§ **TASKS FOR THIS EXERCISE**
a - Decide whether each statement agrees with the Pasvik post below. Answer yes or no and quote the words that decide it. (i) A treaty in 1826 firmed up the borders between Norway and Russia. (ii) Karianne went along on the Pasvik tour. (iii) The Pasvik Valley has a colder climate than the Kirkenes area.
b - Answer these questions from the Pasvik post below, one line each.
(i) Where is Stein while Erling stays with Margerethe and Ulf?
(ii) What does the small café at the old inspection tower serve?
(iii) From where do they plan to start on Sunday morning?

§ **TEXT**

Day 127. 6th of July. No paddling.
While Stein is in Oslo, Erling is enjoying the hospitality of Margerethe and Ulf.
Our “blog editor” Karianne also joined us for a couple of days, but traveled on to Stjørdal for salmon fishing this morning.
So Erling was the only one to get a VIP tour of Pasvik.
A borderland tour, guided by Margerethe and Ulf both of whom have their roots here.
Erling has never been to Finnmark before and is mostly ignorant about the details of its history, culture and nature.
First impressions are always impactful, here it is only room for some highlights.
History: It’s borderland history. Centuries of fluid and porous borders and simultaneous taxation from multiple states. Only a treaty in 1826 firmed up the borders between Norway, Russia (Finland).
Then a campaign to “make Norway more Norwegian” and less Finnish and Sami, called “Norsk Bureising” that encouraged people from poor parts of southern Norway to cultivate new land in Pasvik as alternative to emigrating to America.
Then the second world War in which Finnmark suffered more than the rest of Norway together.
Then a cold war which turned gratitude toward a liberator into a suspect attitude.
In these times Ulf served as an officer in the border forces, and today he took us to one of the inspections towers from where they kept a watch of the border and a camp for KGB recruits just across the border.
Now it is a museum of sorts with a small café serving waffles. Detente on this spot at least.
After the break up of the Soviet Union the border opened and the exchange of people and goods across it increased massively.
Then the Russian annexation of Crimea which heightened tensions again.
What is more abstract politics in the capital translates into very concrete and tangible consequences in the “borderland”.
Culture: What made the most impression on Erling was to visit the “boarding” school where Ulf’s mother went. Population was spread out and communications poor, so from an early age kids would spend three months at a time away from home.
This was a society that much more than today, put different value on individuals based on class and ethnicity. Margerethe’s father felt the sharp end of that at another boarding school.
No substance to romanticism about a simple, glorious and harmonious past. Again the shortcomings were amplified in the borderland.
Nature: Here the main boundary is the strike slip fault that separates the eocambrian strata of Varanger halvøya from the up to 3 bn year old gneis basement to the south.
For people whose brains have not been twisted by education as a geoscientist, the most interesting boundary is probably the climate boundary between the colder coastal climes in the Kirkenes area and the much more benign climate in the Pasvik Valley, just a short drive inland. This is what made Pasvik a focus for settlement from southern Norway.
Speaking of climate, it has been a warm summers day and we enjoyed Margerethe’s cooking outside.
The weather forecast looks good for the coming week also.
Stein returns tomorrow and Sunday morning we plan to start from Grense Jakobselv. Weather Permitting.
Very interesting report from borderland. May good time last.

§ **DATASET CONTENT**
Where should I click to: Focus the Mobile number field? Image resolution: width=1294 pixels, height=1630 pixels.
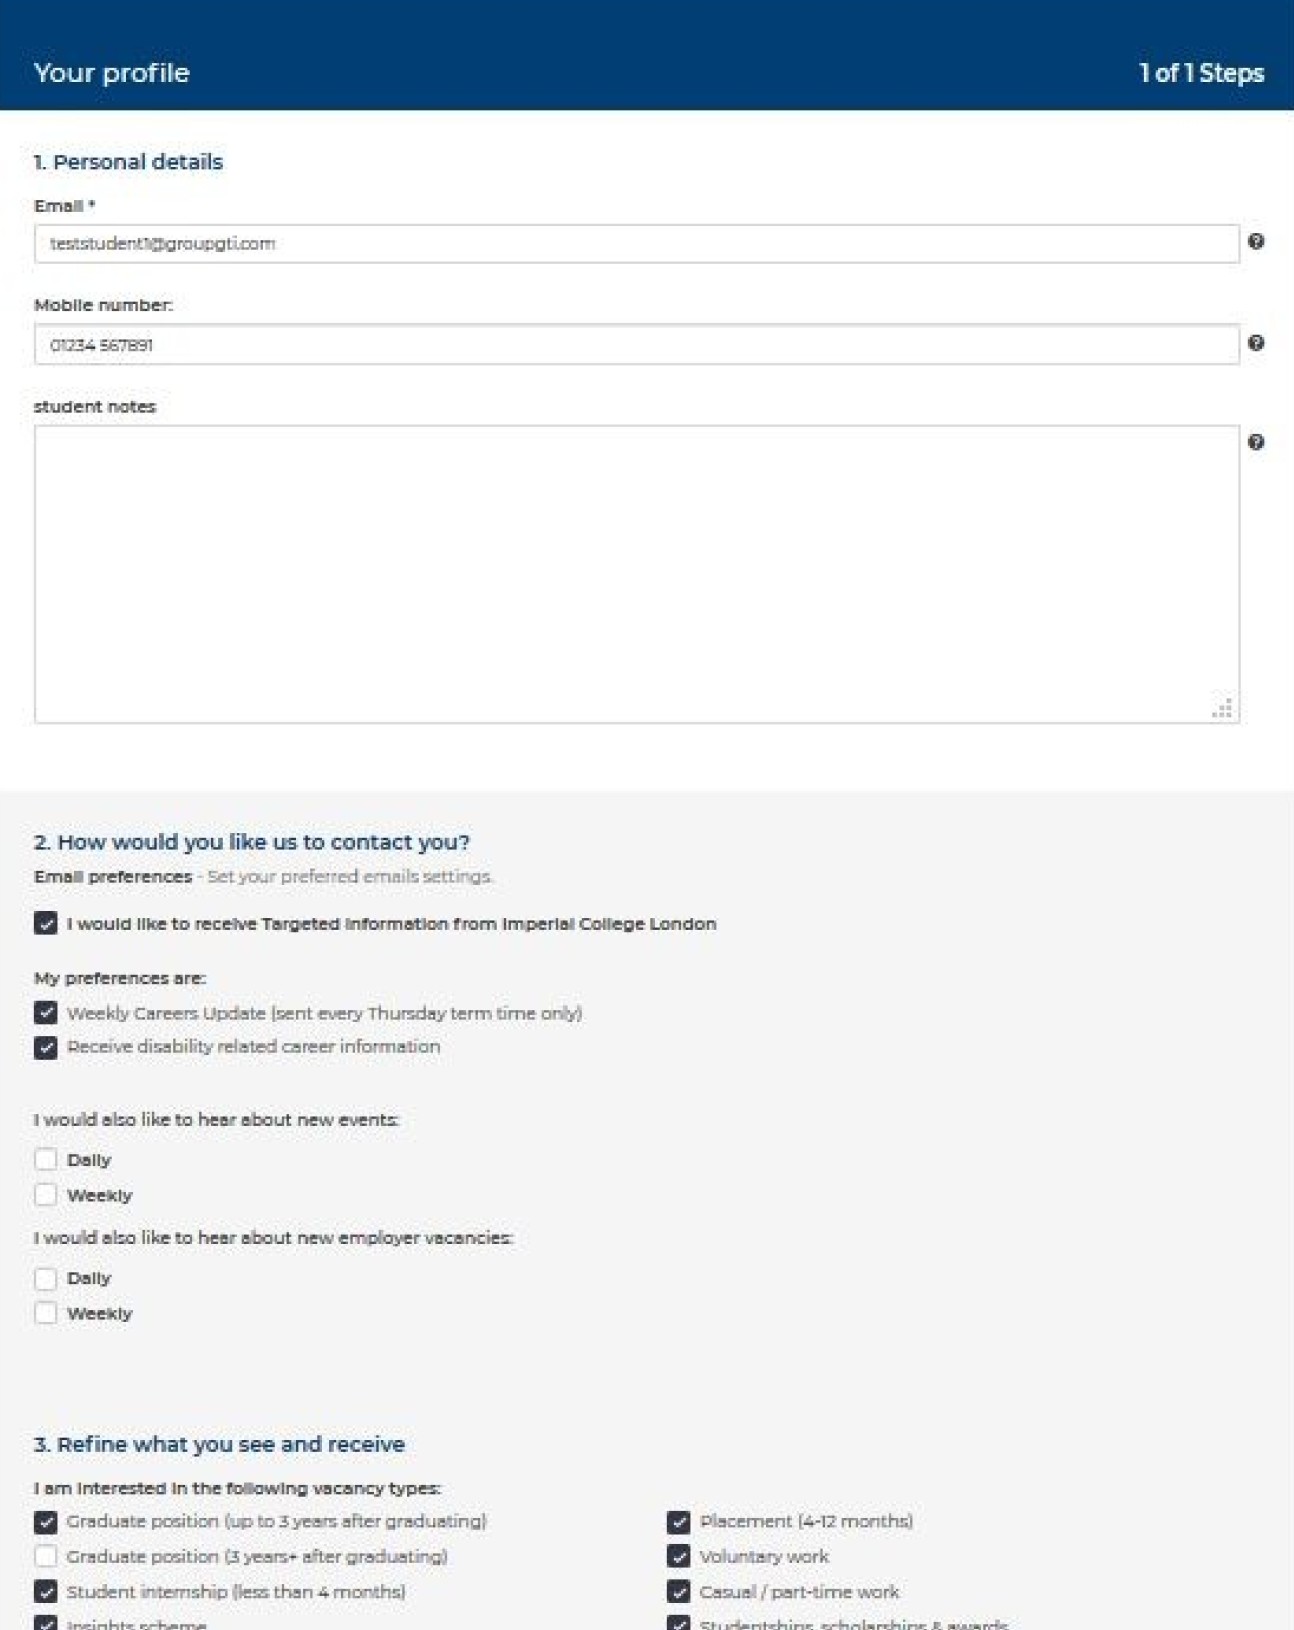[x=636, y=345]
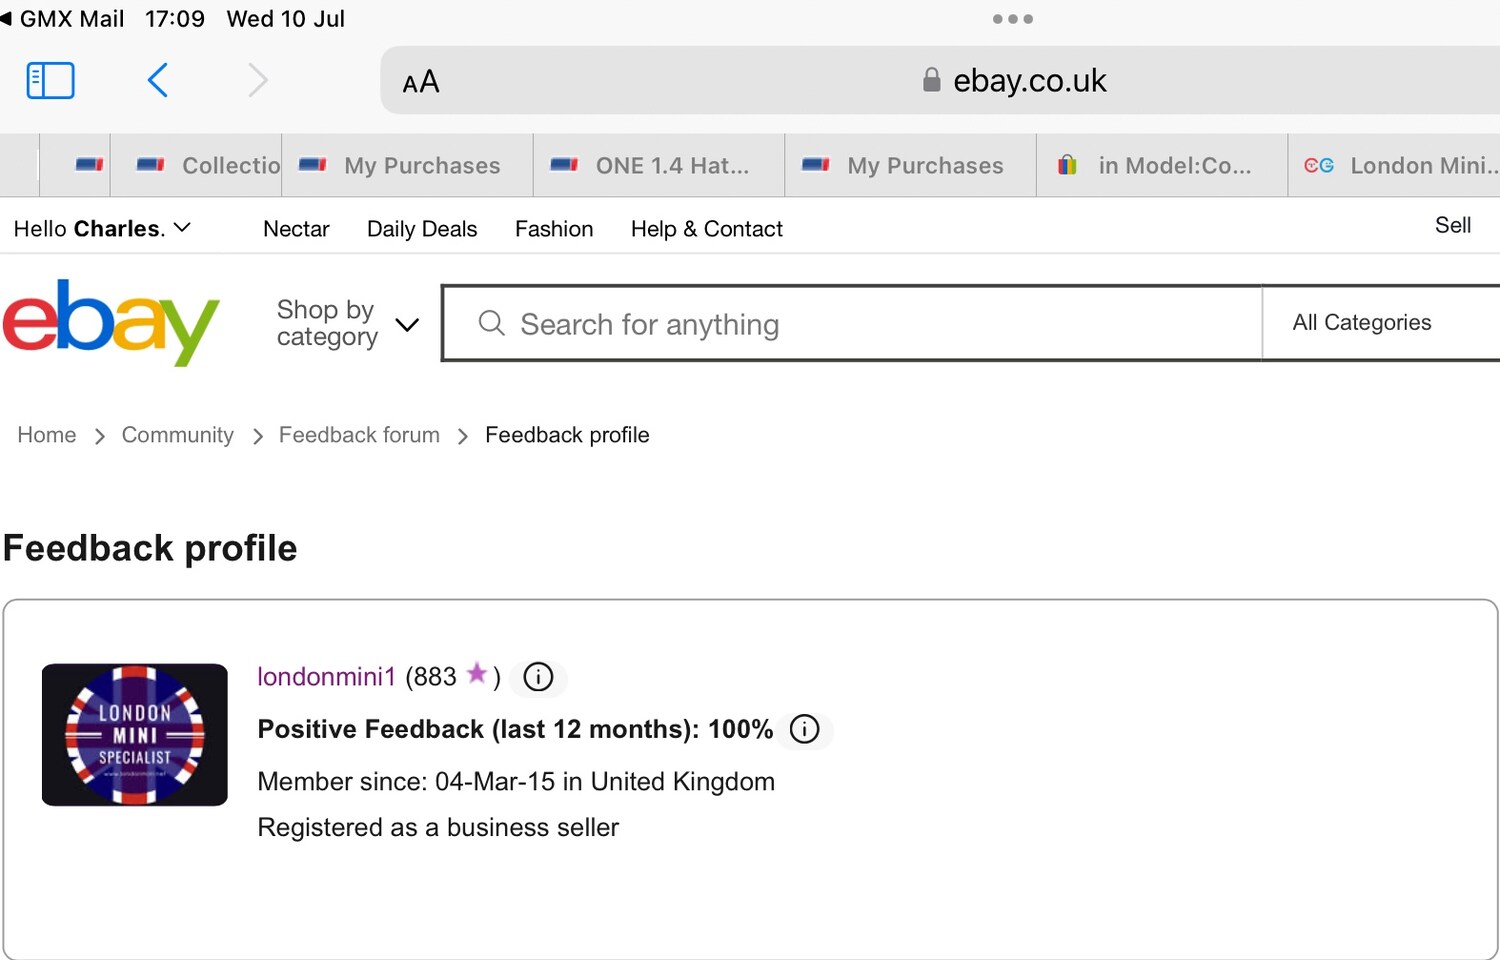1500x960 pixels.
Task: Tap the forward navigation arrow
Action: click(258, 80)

§ **ANSWERS TO THE EXERCISE**
a -
(i) Yes: "Only a treaty in 1826 firmed up the borders between Norway, Russia (Finland)."
(ii) No: "So Erling was the only one to get a VIP tour of Pasvik."
(iii) No: "the colder coastal climes in the Kirkenes area and the much more benign climate in the Pasvik Valley"

b -
(i) Oslo
(ii) Waffles
(iii) Grense Jakobselv